Hochzuverehrender Herr Magister! Weil Ihr mir nach der Eberburg einen so tröstlichen Brief geschrieben und mir darin Trost zugesprochen habt, da Euch zu Ohren gekommen ist, ich sei leidend: so sage ich Euch hierfür ewig Dank. Aber in diesem Brief habt Ihr auch geschrieben, es komme Euch befremdend vor, warum ich leidend gewesen sei, da ich ja keine anstrengende Arbeit habe, wie sie auch sonst die nicht haben, welche man Tagediebe nennt, nämlich die Herrendiener.
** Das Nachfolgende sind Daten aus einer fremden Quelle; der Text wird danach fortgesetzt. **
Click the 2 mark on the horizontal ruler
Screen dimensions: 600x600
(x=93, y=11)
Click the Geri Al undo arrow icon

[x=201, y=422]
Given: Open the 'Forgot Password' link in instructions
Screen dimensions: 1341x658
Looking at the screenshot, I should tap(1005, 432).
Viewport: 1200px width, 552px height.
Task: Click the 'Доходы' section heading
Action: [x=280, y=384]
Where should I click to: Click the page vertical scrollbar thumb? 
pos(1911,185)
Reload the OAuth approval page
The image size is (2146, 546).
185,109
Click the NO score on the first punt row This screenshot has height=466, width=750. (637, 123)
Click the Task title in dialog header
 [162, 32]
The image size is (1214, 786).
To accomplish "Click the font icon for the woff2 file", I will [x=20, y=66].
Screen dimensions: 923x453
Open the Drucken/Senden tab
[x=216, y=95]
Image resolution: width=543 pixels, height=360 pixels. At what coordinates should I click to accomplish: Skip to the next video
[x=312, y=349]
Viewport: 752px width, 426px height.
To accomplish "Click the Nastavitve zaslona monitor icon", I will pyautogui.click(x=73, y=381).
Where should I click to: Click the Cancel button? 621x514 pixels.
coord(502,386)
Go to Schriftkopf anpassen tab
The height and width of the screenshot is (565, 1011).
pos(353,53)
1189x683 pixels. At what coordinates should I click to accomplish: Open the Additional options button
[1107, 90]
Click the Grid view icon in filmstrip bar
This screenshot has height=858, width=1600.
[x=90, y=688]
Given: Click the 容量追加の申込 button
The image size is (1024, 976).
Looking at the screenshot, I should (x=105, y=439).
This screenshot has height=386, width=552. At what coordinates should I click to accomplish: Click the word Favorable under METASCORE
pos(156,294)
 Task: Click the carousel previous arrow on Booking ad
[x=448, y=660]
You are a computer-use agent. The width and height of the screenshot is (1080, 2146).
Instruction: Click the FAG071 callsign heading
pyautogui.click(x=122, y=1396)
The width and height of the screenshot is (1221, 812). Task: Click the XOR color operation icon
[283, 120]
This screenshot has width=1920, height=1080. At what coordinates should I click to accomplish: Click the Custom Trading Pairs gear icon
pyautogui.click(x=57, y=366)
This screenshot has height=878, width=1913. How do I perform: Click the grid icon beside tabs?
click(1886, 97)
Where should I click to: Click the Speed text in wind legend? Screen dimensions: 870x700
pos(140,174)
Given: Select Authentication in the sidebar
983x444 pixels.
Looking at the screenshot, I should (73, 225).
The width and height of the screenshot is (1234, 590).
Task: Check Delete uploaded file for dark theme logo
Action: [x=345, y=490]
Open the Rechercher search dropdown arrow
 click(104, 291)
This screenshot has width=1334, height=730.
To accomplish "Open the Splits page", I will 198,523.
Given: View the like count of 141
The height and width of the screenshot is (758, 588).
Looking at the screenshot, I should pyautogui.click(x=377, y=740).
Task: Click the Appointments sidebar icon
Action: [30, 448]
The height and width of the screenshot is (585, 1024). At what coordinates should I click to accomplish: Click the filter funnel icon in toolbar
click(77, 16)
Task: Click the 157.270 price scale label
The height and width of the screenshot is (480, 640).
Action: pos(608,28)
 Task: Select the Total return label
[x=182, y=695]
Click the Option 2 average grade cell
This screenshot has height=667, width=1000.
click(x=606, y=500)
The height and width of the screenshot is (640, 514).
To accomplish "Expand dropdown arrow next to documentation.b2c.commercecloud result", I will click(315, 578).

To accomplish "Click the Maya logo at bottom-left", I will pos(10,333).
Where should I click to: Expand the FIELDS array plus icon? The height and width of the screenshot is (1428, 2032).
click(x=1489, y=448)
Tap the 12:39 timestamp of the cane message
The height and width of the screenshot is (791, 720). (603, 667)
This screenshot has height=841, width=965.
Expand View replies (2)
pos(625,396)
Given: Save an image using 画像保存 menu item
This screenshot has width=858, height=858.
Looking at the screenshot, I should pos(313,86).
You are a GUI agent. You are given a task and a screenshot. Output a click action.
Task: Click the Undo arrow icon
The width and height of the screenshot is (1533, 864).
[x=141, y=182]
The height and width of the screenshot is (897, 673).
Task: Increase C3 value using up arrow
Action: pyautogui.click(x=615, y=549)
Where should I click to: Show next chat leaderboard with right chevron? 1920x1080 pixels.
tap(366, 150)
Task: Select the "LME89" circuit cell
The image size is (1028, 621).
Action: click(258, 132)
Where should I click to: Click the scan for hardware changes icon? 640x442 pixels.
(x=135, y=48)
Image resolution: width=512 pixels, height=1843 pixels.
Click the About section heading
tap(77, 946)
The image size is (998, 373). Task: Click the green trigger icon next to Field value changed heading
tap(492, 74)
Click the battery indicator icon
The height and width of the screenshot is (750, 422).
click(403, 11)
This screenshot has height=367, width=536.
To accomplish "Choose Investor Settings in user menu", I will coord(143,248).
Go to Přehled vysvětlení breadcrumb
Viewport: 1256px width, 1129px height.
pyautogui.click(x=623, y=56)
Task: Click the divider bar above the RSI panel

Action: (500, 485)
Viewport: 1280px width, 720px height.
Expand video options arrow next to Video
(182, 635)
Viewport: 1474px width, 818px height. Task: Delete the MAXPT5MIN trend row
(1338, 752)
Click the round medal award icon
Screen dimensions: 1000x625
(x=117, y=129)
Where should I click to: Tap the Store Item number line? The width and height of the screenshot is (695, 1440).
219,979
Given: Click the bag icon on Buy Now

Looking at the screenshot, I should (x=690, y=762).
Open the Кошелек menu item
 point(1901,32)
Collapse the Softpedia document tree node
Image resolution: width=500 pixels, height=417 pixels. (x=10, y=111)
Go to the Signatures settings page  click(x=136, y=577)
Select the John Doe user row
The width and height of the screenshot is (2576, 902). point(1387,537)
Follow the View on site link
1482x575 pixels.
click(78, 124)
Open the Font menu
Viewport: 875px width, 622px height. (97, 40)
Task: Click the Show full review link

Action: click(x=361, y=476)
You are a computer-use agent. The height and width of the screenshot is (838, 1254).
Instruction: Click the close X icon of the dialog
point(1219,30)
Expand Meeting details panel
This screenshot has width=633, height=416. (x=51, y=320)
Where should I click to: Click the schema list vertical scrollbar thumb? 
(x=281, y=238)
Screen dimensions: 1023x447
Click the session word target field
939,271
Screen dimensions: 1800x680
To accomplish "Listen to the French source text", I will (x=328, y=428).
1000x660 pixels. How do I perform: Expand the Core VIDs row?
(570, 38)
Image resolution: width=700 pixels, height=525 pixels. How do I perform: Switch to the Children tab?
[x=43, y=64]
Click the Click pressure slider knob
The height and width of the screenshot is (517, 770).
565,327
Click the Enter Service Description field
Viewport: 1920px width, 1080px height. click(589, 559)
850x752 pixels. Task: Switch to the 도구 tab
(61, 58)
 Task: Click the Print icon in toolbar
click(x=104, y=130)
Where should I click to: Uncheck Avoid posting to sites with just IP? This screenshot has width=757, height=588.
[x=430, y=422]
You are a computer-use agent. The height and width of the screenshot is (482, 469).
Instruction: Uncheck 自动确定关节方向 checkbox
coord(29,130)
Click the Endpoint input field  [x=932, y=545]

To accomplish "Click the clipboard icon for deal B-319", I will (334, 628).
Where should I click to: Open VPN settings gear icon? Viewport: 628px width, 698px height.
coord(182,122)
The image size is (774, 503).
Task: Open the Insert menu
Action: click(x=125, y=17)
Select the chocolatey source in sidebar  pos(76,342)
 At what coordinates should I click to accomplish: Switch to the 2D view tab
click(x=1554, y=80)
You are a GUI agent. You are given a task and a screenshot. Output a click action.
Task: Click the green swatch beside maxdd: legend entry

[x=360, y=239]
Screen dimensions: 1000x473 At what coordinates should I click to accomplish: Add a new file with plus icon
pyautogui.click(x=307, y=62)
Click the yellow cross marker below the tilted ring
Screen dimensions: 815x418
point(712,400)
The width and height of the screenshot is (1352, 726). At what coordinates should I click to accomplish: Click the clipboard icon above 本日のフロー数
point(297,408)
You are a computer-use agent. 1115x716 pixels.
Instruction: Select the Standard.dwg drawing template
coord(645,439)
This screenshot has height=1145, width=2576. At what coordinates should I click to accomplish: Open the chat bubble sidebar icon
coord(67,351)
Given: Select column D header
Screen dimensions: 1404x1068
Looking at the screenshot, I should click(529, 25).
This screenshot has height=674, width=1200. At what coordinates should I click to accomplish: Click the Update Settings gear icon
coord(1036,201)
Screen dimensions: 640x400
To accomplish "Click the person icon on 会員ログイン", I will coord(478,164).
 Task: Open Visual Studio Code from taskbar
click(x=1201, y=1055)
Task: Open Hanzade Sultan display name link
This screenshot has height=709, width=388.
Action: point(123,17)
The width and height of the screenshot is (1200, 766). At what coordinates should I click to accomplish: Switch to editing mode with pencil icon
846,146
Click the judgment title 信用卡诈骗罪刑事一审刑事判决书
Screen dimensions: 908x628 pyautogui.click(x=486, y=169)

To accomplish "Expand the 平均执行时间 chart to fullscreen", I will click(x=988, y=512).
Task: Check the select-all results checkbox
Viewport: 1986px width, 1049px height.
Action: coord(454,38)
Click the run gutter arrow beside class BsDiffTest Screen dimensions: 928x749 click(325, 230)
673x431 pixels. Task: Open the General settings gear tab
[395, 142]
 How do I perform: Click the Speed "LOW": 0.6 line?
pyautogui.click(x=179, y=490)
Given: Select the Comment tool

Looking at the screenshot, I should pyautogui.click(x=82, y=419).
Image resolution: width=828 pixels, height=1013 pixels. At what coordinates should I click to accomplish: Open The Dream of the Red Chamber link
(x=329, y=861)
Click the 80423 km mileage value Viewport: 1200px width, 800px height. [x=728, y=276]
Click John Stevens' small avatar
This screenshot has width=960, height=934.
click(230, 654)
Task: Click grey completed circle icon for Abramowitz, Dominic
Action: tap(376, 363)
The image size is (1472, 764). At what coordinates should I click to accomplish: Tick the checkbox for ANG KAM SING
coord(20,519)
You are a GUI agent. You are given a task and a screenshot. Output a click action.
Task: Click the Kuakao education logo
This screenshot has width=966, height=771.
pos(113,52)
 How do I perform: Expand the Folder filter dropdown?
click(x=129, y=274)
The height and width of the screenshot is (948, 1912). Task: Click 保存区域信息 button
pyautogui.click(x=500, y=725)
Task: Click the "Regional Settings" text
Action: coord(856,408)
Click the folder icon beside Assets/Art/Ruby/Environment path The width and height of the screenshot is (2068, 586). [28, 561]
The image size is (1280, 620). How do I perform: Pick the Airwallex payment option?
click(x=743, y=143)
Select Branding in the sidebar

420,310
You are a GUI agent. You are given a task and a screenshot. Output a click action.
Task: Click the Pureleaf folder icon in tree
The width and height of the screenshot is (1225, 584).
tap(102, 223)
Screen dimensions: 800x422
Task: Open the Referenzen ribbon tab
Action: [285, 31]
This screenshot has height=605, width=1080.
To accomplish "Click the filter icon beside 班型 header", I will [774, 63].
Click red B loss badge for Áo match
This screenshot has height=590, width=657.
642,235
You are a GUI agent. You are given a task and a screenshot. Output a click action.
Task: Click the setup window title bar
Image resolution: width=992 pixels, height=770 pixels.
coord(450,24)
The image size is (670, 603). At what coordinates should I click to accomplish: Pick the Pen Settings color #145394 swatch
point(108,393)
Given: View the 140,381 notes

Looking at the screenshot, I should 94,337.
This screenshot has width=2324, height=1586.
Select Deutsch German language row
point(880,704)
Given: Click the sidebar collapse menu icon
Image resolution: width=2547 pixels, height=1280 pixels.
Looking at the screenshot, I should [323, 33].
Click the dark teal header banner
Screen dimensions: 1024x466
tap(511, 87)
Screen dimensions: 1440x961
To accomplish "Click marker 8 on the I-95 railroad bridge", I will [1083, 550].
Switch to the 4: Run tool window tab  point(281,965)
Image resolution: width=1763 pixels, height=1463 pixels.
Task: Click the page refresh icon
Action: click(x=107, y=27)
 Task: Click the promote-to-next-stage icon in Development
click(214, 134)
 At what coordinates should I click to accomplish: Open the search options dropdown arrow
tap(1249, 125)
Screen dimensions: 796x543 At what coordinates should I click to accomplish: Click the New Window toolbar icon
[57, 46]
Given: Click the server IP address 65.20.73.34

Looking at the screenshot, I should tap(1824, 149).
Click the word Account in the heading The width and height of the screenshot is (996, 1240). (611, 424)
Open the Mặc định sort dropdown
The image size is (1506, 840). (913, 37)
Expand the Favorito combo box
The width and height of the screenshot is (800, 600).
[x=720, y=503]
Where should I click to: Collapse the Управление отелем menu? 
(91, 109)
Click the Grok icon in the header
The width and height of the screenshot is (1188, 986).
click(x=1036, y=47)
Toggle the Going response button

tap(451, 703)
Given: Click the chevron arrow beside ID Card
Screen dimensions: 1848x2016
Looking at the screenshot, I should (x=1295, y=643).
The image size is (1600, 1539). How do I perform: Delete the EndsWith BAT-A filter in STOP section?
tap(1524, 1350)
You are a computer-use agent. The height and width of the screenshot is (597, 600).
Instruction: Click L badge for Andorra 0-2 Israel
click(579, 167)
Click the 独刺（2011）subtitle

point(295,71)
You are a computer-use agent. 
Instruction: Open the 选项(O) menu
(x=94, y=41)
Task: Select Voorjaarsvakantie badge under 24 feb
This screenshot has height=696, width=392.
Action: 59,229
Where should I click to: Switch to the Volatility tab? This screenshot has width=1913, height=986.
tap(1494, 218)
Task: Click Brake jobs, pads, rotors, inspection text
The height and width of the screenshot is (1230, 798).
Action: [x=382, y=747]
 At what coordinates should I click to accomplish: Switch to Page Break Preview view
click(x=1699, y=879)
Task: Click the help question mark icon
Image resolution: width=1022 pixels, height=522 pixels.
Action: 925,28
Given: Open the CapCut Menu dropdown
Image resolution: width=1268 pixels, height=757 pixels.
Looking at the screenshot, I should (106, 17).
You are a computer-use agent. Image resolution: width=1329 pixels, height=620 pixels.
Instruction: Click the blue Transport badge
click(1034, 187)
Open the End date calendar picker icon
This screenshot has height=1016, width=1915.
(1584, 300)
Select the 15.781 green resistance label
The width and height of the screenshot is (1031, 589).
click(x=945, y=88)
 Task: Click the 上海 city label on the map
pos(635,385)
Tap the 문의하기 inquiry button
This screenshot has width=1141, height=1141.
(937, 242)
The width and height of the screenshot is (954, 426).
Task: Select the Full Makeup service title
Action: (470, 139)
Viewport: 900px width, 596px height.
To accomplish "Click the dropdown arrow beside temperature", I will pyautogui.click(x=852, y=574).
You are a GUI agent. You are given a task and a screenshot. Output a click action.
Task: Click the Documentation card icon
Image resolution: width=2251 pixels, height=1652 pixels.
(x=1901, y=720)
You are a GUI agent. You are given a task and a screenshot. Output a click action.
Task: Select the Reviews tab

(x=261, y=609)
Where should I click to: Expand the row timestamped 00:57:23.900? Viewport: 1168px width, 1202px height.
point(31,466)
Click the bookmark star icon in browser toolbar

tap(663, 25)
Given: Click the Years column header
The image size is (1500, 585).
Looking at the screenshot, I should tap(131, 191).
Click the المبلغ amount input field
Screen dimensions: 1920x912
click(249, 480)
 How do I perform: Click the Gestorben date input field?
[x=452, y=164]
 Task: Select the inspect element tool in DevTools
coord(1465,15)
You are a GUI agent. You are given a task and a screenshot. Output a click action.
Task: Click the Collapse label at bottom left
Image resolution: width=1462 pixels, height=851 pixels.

Ha, ha, ha, ich muß lachen! Oder bin ich etwa ein Hurenkind, daß Ihr so einfältig fragt? Wisset Ihr nicht, daß es im Willen Gottes steht, einen krank zu machen, wenn es ihm gefällt? Wenn Kranksein immer von der Arbeit herkommen muß, so paßt es nicht gut auf mich, daß Ihr sagt, ich arbeite nicht viel. Als ich unlängst in Heidelberg bei guten Freunden war, da wurde mir immer der größte Zwang angetan, mit der Gurgel zu arbeiten, nämlich Wein zu trinken, so daß es kein Wunder gewesen wäre, wenn ich meinen Hals davon weggezogen hätte, und Ihr glaubet nicht, daß das eine Arbeit sei? Indes, diese Antwort mag genügen auf jenen Teil Eures Briefes; hernach steht in demselben noch, ich solle Euch ein Büchlein besorgen, worin etwas Schönes für die Jugend stehe, das Ihr durchnehmen könnet. Da Ihr mir somit immer lieb waret wegen Eurer mannigfaltigen Kenntnisse, die Ihr innehabt, so konnte ich mich nicht enthalten, Euch einen schriftlichen Auszug aus dem schönen Büchlein zu senden, was den Titel führt »Briefsammlung der Leipziger Magister«, welches die Magister an der fruchtreichen Universität Leipzig in bester Laune zusammengebracht haben; und dies habe ich deshalb getan, weil ich, wenn Euch dieser erste briefliche Auszug gefällt, Euch das ganze Buch schicken will, das ich nicht gern von mir lasse. Folgendes ist nun der Inhalt dieses Briefes:


Magister Hofmann, ältester Vorsteher der Heinrichs-Burs zu Leipzig, entbietet seinen Gruß dem Matthias Falkenberg aus alter Adelsfamilie, seinem unzertrennlichen Genossen, seit fünfzig Jahren und jetzt noch.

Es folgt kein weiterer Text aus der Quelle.